The intrusion that T-Mobile disclosed earlier today affected approximately 3 percent of its 77 million customers, the company confirmed, or about 2 million accounts.

RELATED: T-Mobile discloses breach that exposed customer personal information

T-Mobile said the breach, which its cybersecurity team identified and shutdown earlier this week, exposed some personal information and encrypted passwords. The initial disclosure of the breach Friday did not quantify how many customers were impacted.

T-Mobile insisted that passwords were not compromised, however, as they were encrypted. Customer financial records and social security numbers were not exposed in the breach, the company said.

T-Mobile began notifying customers of the intrusion this week and encouraged them to contact customer service with any concerns.

T-Mobile joins the list of high-profile companies that have been breached by hackers, which includes names like Home Depot, Target, Sony, Yahoo and others.
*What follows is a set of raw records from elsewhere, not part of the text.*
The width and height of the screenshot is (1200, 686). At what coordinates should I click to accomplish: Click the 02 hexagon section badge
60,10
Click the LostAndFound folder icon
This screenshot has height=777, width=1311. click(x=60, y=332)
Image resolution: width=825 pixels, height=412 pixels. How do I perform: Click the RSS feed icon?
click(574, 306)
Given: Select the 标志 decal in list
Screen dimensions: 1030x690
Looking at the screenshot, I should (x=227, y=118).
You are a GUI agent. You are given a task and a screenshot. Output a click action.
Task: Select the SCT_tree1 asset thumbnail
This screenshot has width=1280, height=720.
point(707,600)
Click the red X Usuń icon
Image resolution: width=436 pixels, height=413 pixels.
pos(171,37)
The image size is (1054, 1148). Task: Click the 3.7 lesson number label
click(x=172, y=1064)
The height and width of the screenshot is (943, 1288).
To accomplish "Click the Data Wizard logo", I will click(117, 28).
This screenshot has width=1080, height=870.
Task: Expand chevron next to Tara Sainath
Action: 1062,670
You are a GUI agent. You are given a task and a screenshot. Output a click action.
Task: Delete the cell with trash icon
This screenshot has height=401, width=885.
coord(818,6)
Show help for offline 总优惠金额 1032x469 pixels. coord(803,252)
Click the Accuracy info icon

The T-Mobile breach was nowhere near the scale of these other big hacks, but some experts say we should get used to companies of all kinds getting attacked.

“With malicious actors becoming more and more creative, companies have got to make information stewardship a top priority,” Ankur Laroia of Alfesco Software It’s not a matter of ‘if’ a company will experience a breach, but a matter of ‘when’ and because consumer information will always be susceptible, it is important that organizations like T-Mobile are putting the consumers first and protecting their information. With the recent data privacy regulations coming into force, organizations can now face punitive fines as well.”